#### THE TASKS
- A) Answer these questions from the interview below:
(i) Which two fields do the interviewees want to work with across disciplines?
(ii) According to the interviewees, what is the Port of Amsterdam a manifestation of?
(iii) What do they wish to put on the map, and as what kind of agency?
- B) Write the next part of the interview below about the residency at the Port of Amsterdam, picking up right after its final line.

#### ARTICLE
3. What are you looking forward to in the collaboration with Arcam and the other AiRs?
We are looking forward to the incredible network of expertise we will have access to, which includes some of our icons in the field, as an invaluable resource for informing our research. Connecting with such talented people, to share ideas and visions and to hopefully build a collaborative relationship with. We are especially excited to work crossdisciplinary with theatre and poetry, to leave the field of classical urbanism and explore new ways of conveying our message. Also, we wish to put NEW ENVIRONMENTS on the map as a progressive research & design agency.
4. Which location or challenge in the Western Port Area appeals to you?
The Port of Amsterdam is for us a manifestation of globalization and its accompanying dynamics and challenges. These challenges include pollution, waste, global trade, geopolitics, forced labor, and global segregation. The port’s hyper-dynamic environment makes it an ideal location for prototyping and testing innovative solutions. The challenge will be for us to find some sort of a human scale access to the hyper artificial and somewhat abstract construct a port has become.
5. How do you view (economic) growth in relation to the climate challenges?

#### SUPPLIED INFORMATION
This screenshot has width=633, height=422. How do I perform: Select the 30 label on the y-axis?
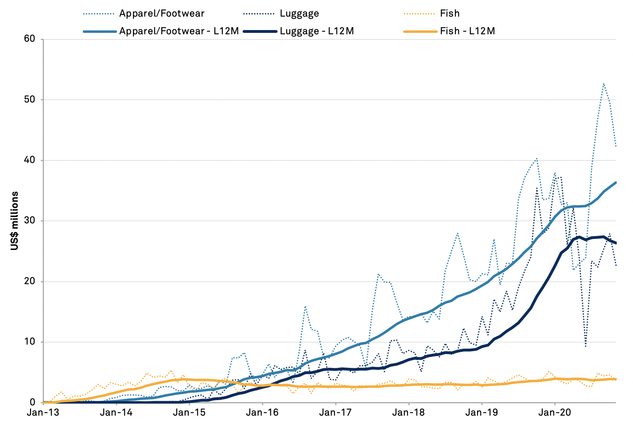30,221
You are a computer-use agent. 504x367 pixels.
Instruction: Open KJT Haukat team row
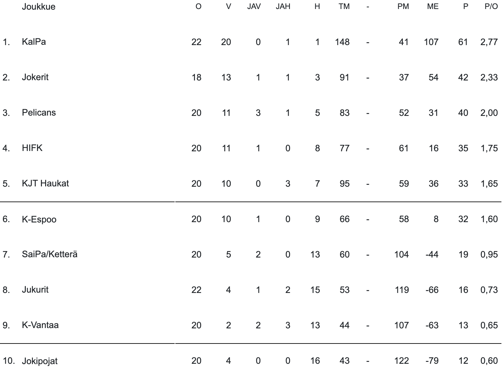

#### REPLIES
- A)
(i) Theatre and poetry.
(ii) Globalization and its accompanying dynamics and challenges.
(iii) NEW ENVIRONMENTS, as a progressive research & design agency.

- B)
We are very fascinated with the idea of degrowth and its translation into urban design. For now we think it’s about inventing new currencies of success that are based not on quantitative but qualitative indicators. Degrowth thinks about reducing our consumption and resource footprint. Rather than fearing a decrease in material wealth, we believe that this can come with a much higher quality of life if you shift the parameters of monetary value to emotional values like social cohesion, psychological health or thriving ecosystems.
6. What thoughts came to mind during the first month of this project in relation to the theme?
Utter confusion at first which is slowly taken over by curiosity and anticipation to do something really experimental within our field. After reading Lisa’s book “Apocalypsofie”, things became actually much clearer as the thesis she builds is quite pragmatic. As of now, we believe it is about a shift in perspective and very much a cultural question – if we survive as a species – rather than a technological one. This is also the direction we want the design to take.
7.What are you optimistic about?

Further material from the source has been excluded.